Brown and Walter focus on a process called "Problem Posing". This process is designed to interweave the traditional problem solving process. The idea is that by asking questions and raising doubts about an original question, a student can learn about the intricacies of the original problem. In other words, playing with the question not only allows for various interesting pathways to be uncovered, it also reflects back upon the original attributes of the problem. The entire book, save a portion at the end dedicated to the teaching of mathematics education courses at the university level, is built around this theme. The process they use to introduce doubt into a problem is the "What If Not" method--or WIN.
A WIN begins with a problem. They use typical textbook problems, creative problem solving situations, and even objects like geoboards in the book. Any of these can be the subject for problem posing. The process begins by listing all the attributes about the problem or object. One particularly interesting example given in the text is that of the Fibonacci sequence:
With some practice, this process becomes less regimented. The questions begin to flow out as you change the problem's attributes slightly. Brown and Walter's list of attributes for this sequence is as follows:
1) We start with two given numbers.
2) The two starting numbers are both 1.
3) The first two numbers are the same.
4) We do something to any successive numbers to get the next number.

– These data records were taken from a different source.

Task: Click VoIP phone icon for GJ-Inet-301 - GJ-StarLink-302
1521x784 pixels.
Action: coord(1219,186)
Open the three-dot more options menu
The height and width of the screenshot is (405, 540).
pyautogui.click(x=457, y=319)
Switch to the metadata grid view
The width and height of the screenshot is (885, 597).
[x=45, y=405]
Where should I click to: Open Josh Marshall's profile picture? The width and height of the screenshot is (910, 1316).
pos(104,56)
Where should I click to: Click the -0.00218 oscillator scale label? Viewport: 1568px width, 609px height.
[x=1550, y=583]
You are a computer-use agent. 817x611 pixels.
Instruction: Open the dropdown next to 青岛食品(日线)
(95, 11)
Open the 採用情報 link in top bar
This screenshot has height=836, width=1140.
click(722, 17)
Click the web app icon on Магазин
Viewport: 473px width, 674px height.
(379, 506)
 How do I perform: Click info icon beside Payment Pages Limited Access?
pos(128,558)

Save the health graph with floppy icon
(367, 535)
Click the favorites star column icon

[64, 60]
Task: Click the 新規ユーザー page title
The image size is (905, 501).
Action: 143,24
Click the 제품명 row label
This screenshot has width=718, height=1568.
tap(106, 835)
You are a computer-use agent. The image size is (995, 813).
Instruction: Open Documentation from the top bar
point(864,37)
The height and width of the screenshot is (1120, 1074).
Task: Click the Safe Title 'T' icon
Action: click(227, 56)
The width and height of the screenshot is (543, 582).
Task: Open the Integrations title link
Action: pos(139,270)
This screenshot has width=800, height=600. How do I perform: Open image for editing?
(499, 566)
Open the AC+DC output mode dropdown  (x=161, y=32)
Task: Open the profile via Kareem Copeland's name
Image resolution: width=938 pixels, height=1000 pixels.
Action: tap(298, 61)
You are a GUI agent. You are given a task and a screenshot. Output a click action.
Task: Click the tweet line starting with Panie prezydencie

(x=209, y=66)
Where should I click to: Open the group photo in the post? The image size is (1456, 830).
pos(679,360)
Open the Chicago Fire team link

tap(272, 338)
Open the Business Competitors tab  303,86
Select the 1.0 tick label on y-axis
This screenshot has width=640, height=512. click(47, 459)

5) That something we do is an operation.
6) The operation is addition.
Although some of these attributes seem redundant (2 and 3 for example), it is important to list as many as you can. From here, each attribute is doubted, replaced, or eliminated. This creates a whole plethora of unique and interesting problems. It is a great way to get instant extensions for students who need enrichment for the day's work. The new questions generated from this example could be:
1) What if we started the sequence with 3 numbers?
2) What if we changed the starting numbers?
3) What if the two starting numbers were different?
4) What if the operation that was performed was multiplication? exponentiation?
5) What if more than one operation was performed?
From here, the authors explore various pathways. Examples like these are repeated often throughout the book, and I find myself using the WIN framework in my own work with students in mathematics. I have made a habit of posing new problems using the WIN structure after I have solved a problem. This not only replenishes my store of new problems, it brings attention back to the original solution's attributes.
This book comes highly recommended to any teacher or learner who is interested in more than solving problems. Problem posing is an integral part in the process of doing mathematics. We cannot fully understand the nuances of our work until we change the parameters and redouble our efforts. Problem posing is an excellent way to allow students to encounter the never-ending web of mathematical connections.